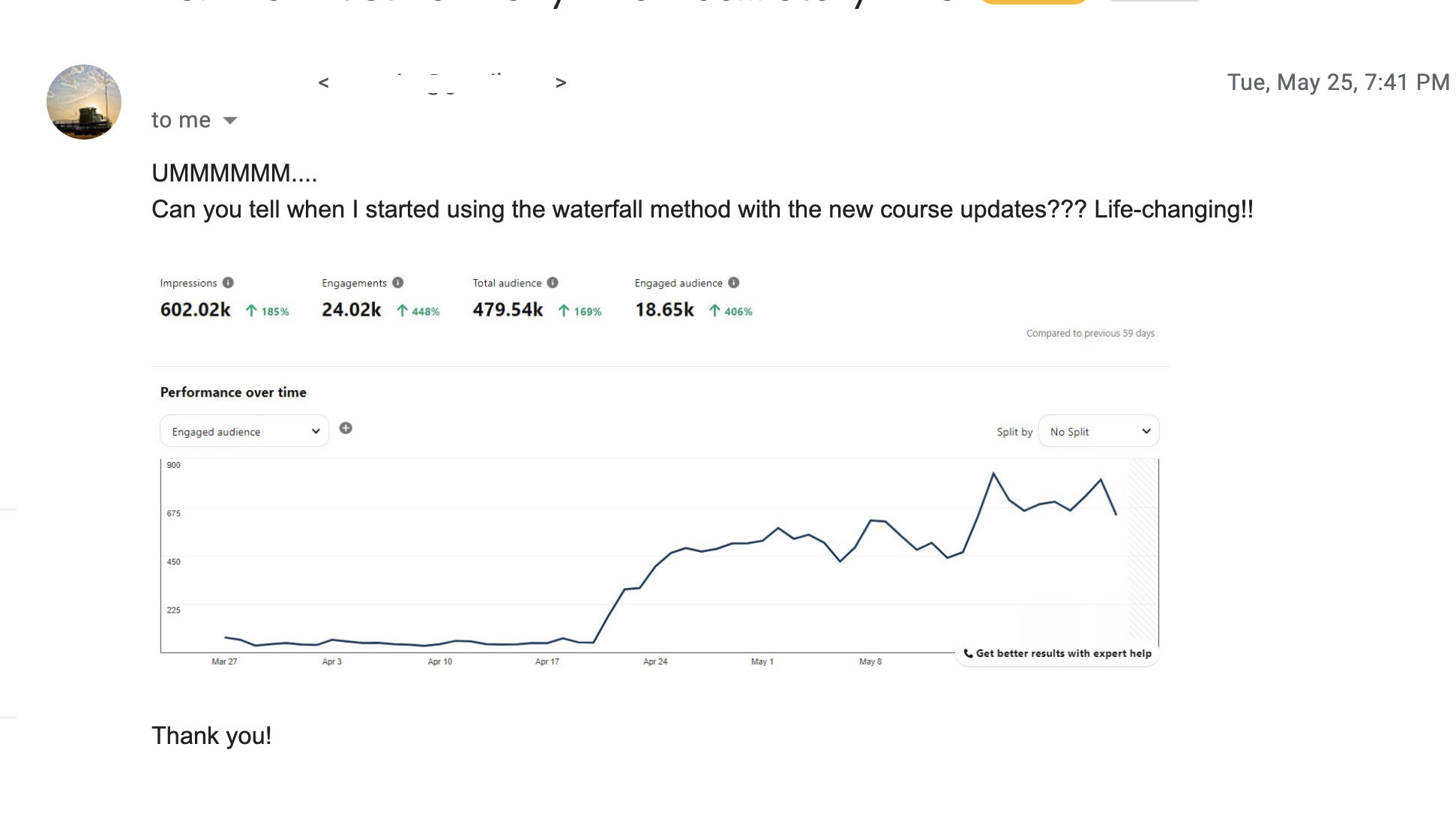Viewport: 1456px width, 822px height.
Task: Expand the 'to me' recipient details arrow
Action: click(230, 121)
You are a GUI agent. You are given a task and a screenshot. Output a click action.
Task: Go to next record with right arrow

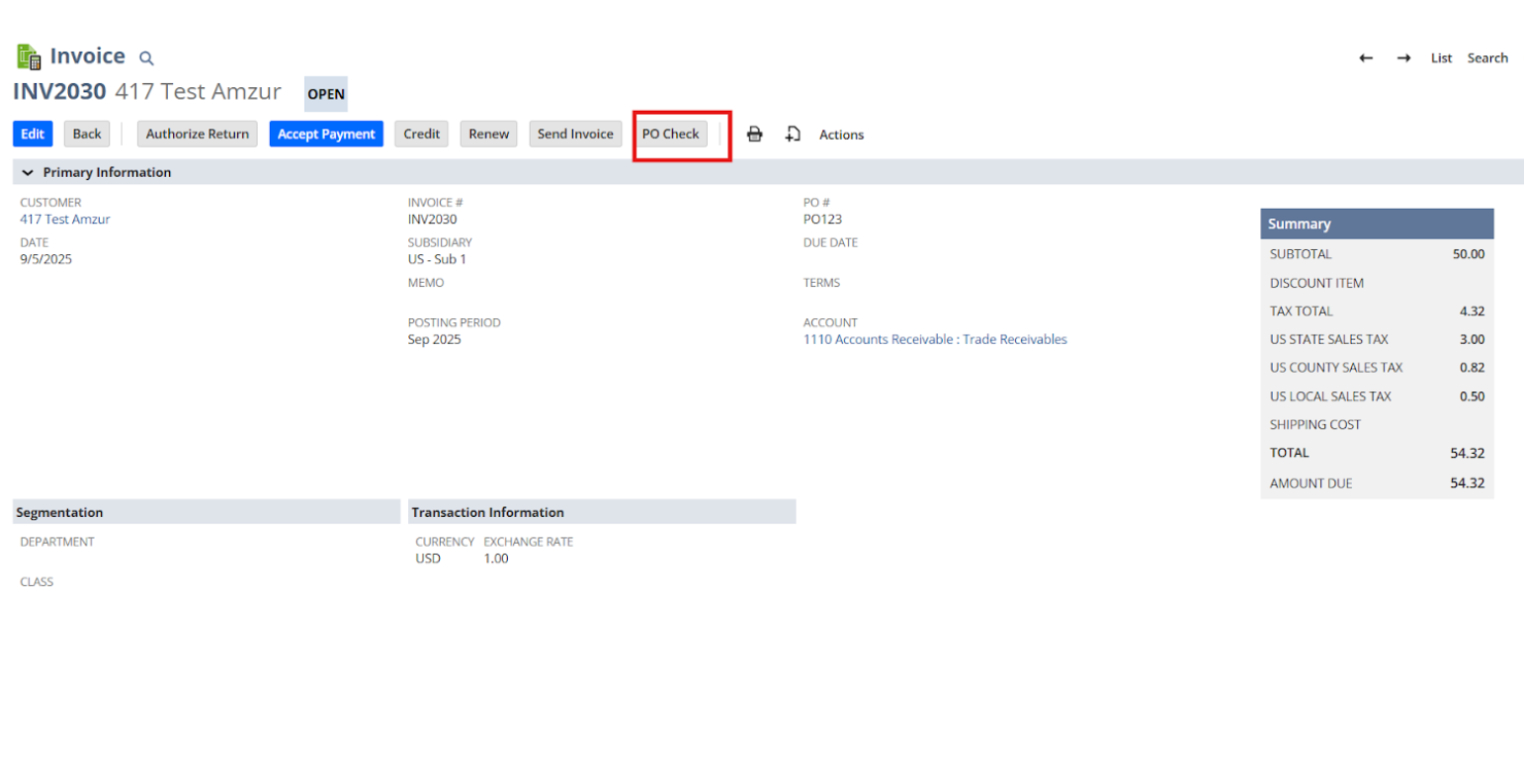tap(1404, 58)
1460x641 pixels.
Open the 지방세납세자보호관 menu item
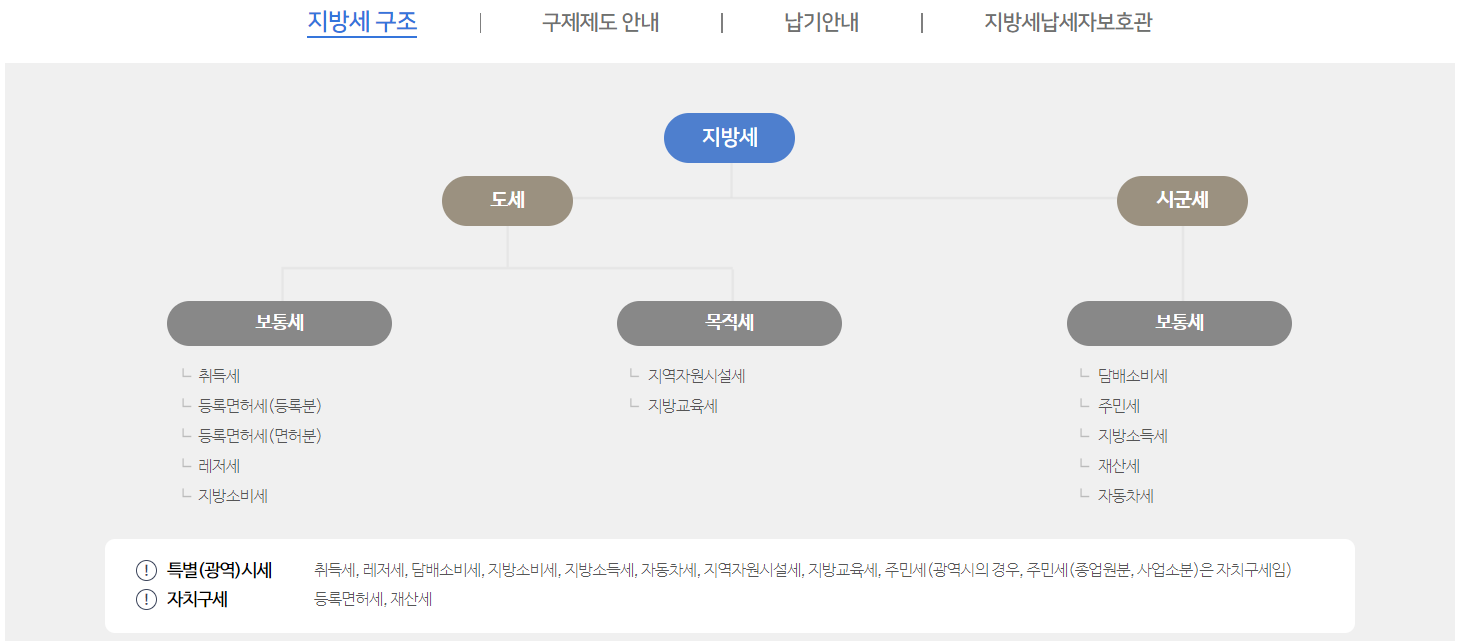click(x=1068, y=22)
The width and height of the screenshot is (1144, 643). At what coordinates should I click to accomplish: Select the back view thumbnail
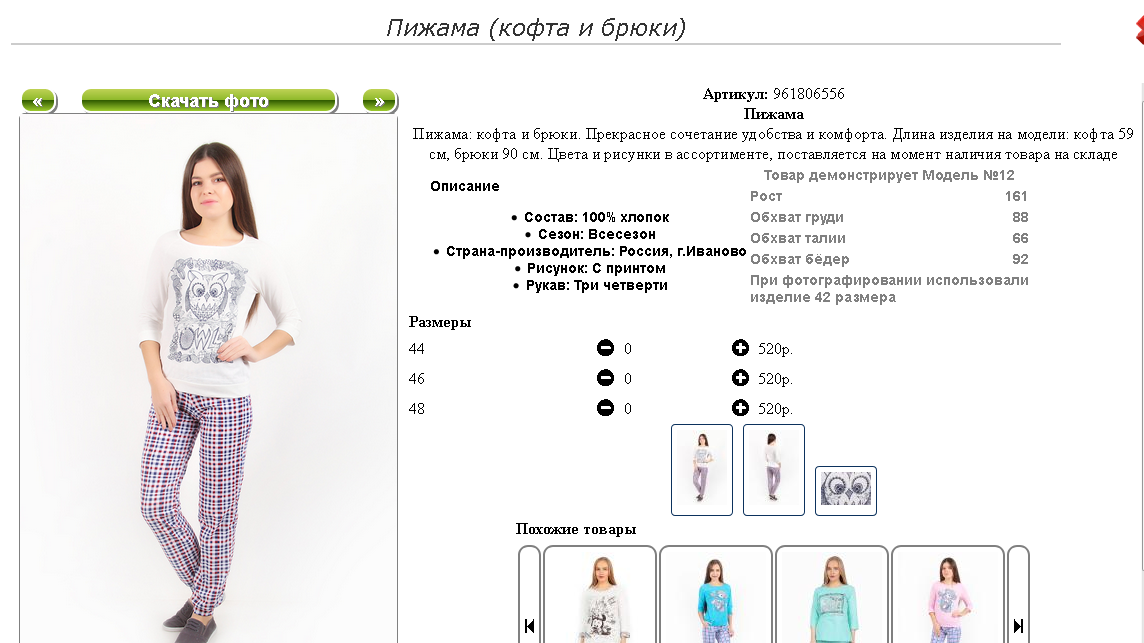[773, 470]
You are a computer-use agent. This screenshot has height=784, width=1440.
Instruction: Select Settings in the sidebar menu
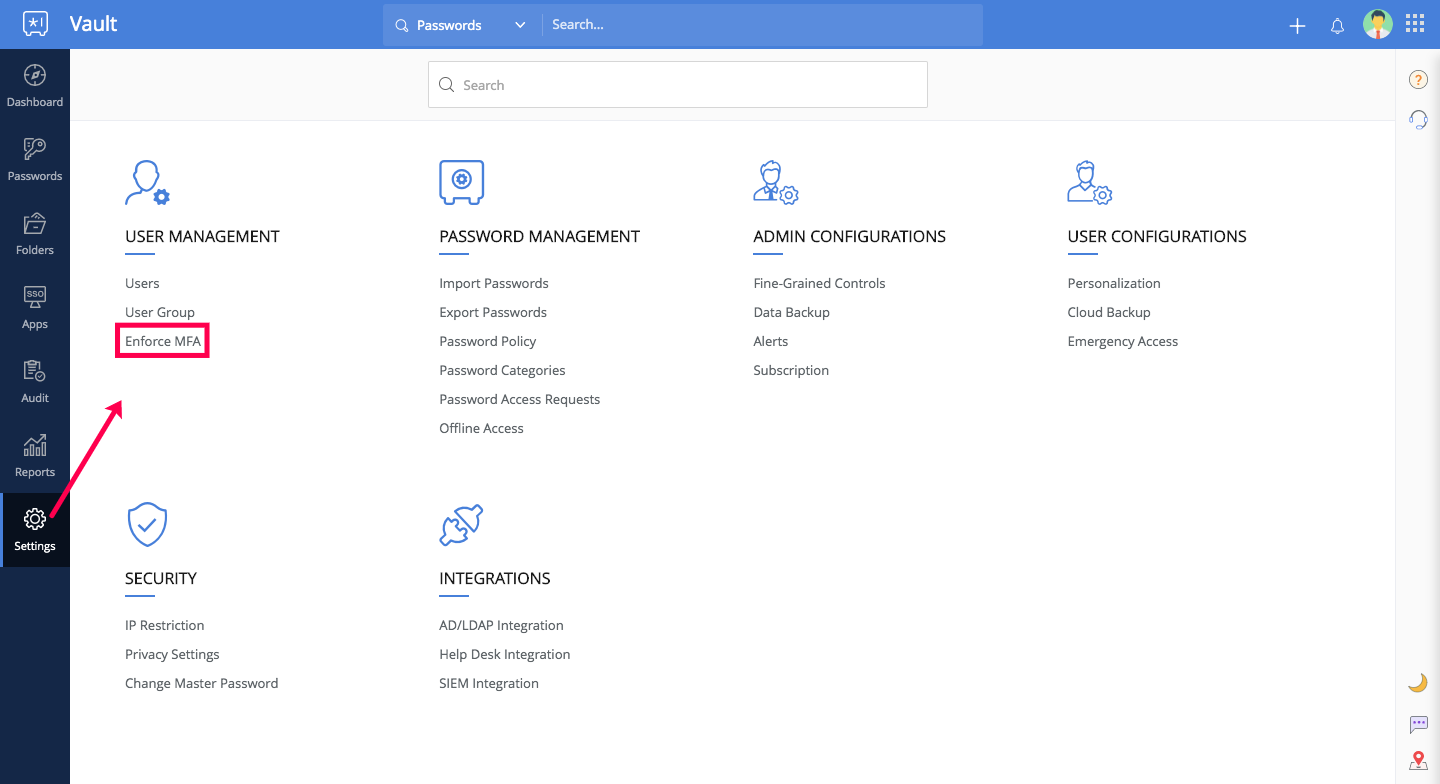pyautogui.click(x=35, y=530)
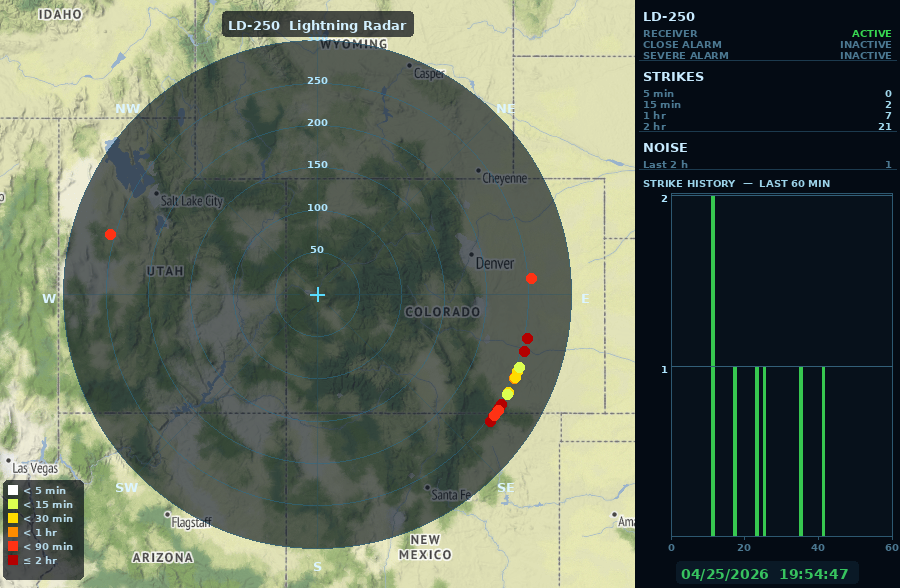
......
Copy exactly the lines from the one containing "Open the 지방세납세자보호관 menu item" through the last line of the records above, including both, and omit every picture.

Open the 지방세납세자보호관 menu item
click(x=1068, y=22)
The width and height of the screenshot is (1144, 643). At what coordinates should I click to accomplish: Select the back view thumbnail
[773, 470]
You are a computer-use agent. This screenshot has height=784, width=1440.
Instruction: Select Settings in the sidebar menu
pyautogui.click(x=35, y=530)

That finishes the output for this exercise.